Saved entries:
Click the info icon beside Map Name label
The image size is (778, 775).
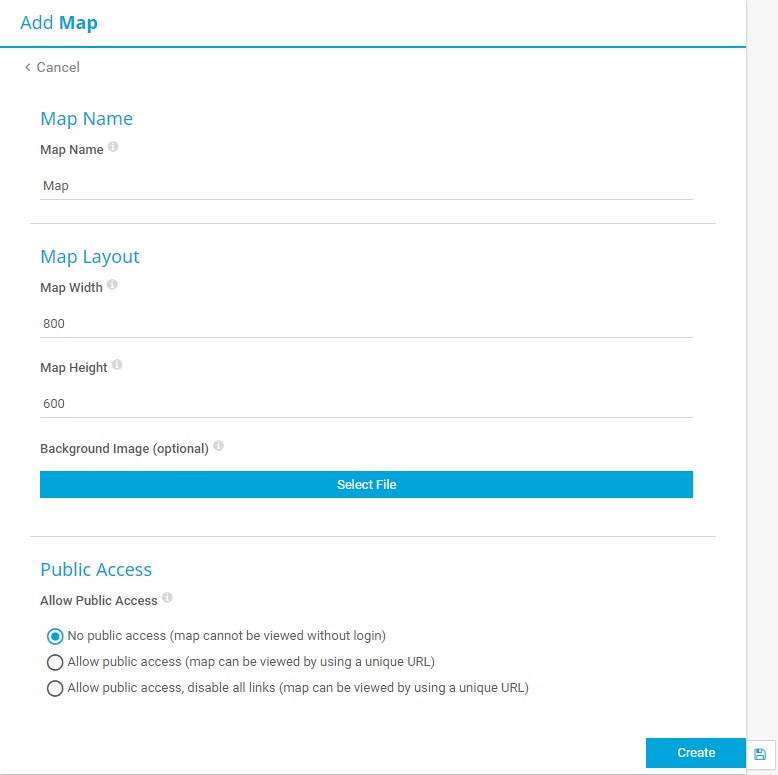tap(113, 147)
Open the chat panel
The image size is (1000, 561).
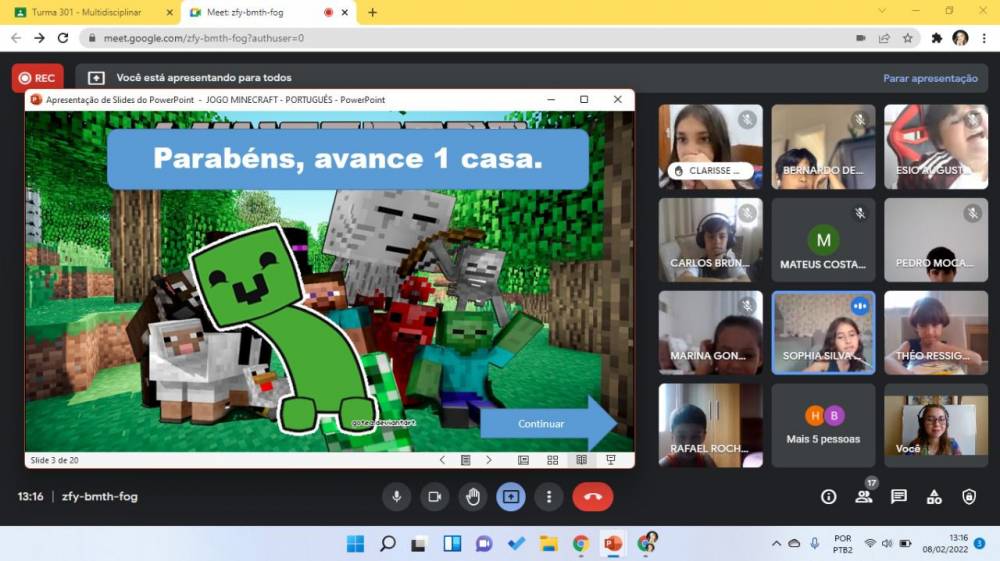pyautogui.click(x=898, y=496)
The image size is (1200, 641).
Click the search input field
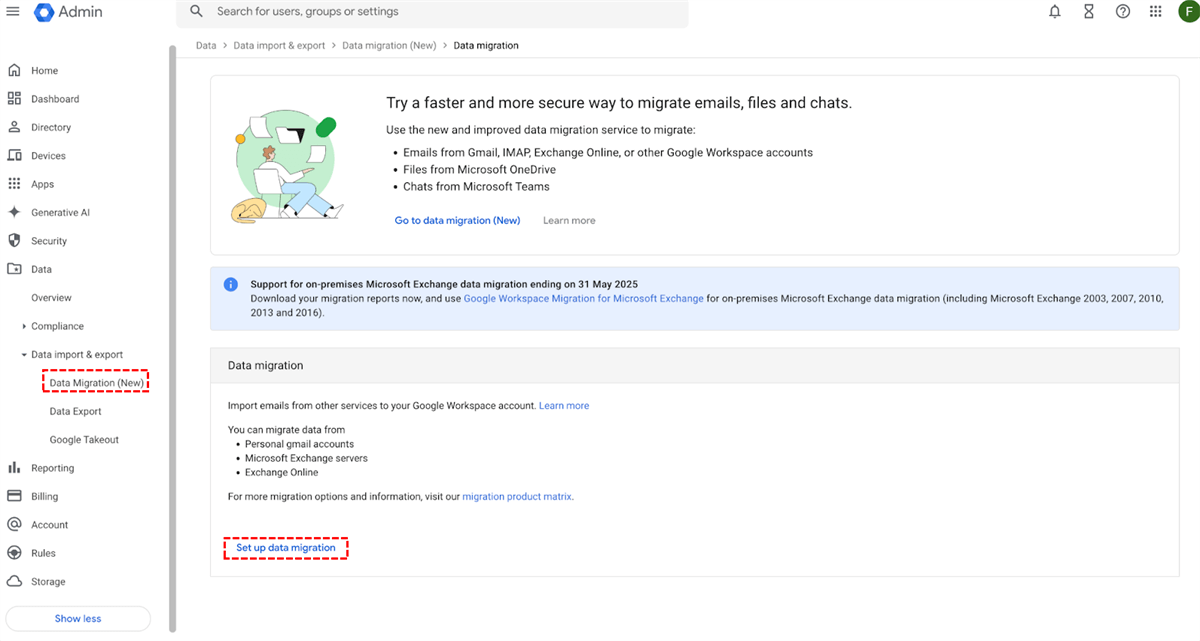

Problem details — From the first line to the last, write out the data above exactly. Omit the pictures.

Response for this exercise —
Click the info icon beside Map Name label
The image size is (778, 775).
tap(113, 147)
Open the chat panel
The image size is (1000, 561).
pyautogui.click(x=898, y=496)
The image size is (1200, 641).
Click the search input field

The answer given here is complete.